-------- Input data --------
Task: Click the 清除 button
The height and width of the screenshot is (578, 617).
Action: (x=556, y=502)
--------
-------- Input data --------
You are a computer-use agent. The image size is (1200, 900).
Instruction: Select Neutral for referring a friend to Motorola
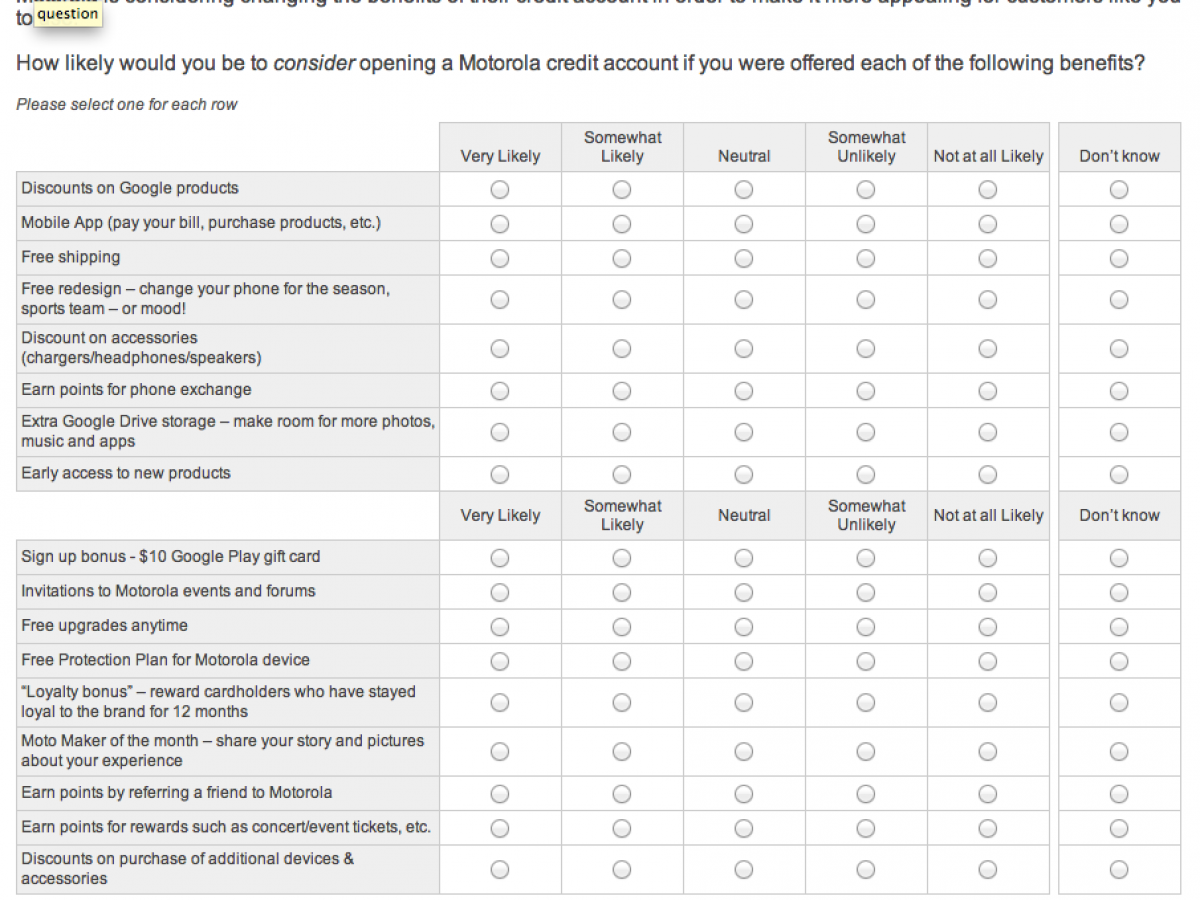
--------
-------- Input data --------
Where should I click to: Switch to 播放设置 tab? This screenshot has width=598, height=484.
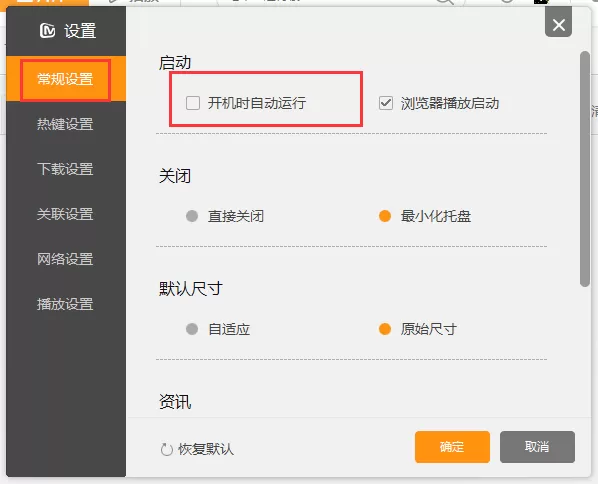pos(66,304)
--------
> Task details
In the listing above, find the line containing "You are a computer-use" and the line containing "Instruction: Select Neutral", then retype both and every line between them exactly, with nothing else.

> Exercise response
You are a computer-use agent. The image size is (1200, 900).
Instruction: Select Neutral for referring a friend to Motorola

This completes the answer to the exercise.